*GIVEN EXERCISE*
Rewrite the material as a numbered list, beginning at the line that contains "Wildlife food (145, 1146)" and ending with the final line of the material. Include only those lines and skip any blank ones.

*DATASET ROWS*
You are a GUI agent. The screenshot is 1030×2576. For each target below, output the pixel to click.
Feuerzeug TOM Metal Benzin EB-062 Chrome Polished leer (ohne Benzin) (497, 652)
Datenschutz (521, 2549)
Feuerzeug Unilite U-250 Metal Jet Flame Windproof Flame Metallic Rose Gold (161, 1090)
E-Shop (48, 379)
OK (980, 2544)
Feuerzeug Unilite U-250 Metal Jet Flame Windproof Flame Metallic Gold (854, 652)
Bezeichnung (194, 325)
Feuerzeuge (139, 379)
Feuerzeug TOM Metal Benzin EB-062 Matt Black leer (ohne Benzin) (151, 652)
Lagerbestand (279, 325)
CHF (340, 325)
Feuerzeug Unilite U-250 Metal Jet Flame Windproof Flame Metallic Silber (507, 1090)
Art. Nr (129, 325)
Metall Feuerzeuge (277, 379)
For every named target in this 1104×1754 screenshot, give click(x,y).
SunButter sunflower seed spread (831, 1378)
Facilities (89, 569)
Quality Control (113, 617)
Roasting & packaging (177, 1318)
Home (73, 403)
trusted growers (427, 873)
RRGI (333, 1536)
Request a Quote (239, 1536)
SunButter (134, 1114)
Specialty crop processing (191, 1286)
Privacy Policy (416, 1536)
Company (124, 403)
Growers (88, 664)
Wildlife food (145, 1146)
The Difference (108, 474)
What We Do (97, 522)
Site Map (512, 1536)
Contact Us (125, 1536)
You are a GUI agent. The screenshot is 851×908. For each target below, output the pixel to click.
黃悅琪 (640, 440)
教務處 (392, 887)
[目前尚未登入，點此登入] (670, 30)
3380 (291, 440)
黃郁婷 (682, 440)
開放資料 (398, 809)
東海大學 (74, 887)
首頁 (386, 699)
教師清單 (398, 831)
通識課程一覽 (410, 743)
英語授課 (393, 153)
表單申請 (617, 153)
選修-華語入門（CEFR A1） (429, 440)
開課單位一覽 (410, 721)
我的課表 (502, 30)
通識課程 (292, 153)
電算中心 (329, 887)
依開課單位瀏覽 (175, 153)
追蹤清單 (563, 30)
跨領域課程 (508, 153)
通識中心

*ANSWER BELOW*
1. Wildlife food (145, 1146)
2. The Difference (108, 474)
3. What We Do (97, 522)
4. Site Map (512, 1536)
5. Contact Us (125, 1536)
6. You are a GUI agent. The screenshot is 851×908. For each target below, output the pixel to click.
7. 黃悅琪 (640, 440)
8. 教務處 (392, 887)
9. [目前尚未登入，點此登入] (670, 30)
10. 3380 (291, 440)
11. 黃郁婷 (682, 440)
12. 開放資料 (398, 809)
13. 東海大學 (74, 887)
14. 首頁 (386, 699)
15. 教師清單 (398, 831)
16. 通識課程一覽 (410, 743)
17. 英語授課 (393, 153)
18. 表單申請 (617, 153)
19. 選修-華語入門（CEFR A1） (429, 440)
20. 開課單位一覽 (410, 721)
21. 我的課表 (502, 30)
22. 通識課程 (292, 153)
23. 電算中心 (329, 887)
24. 依開課單位瀏覽 (175, 153)
25. 追蹤清單 (563, 30)
26. 跨領域課程 (508, 153)
27. 通識中心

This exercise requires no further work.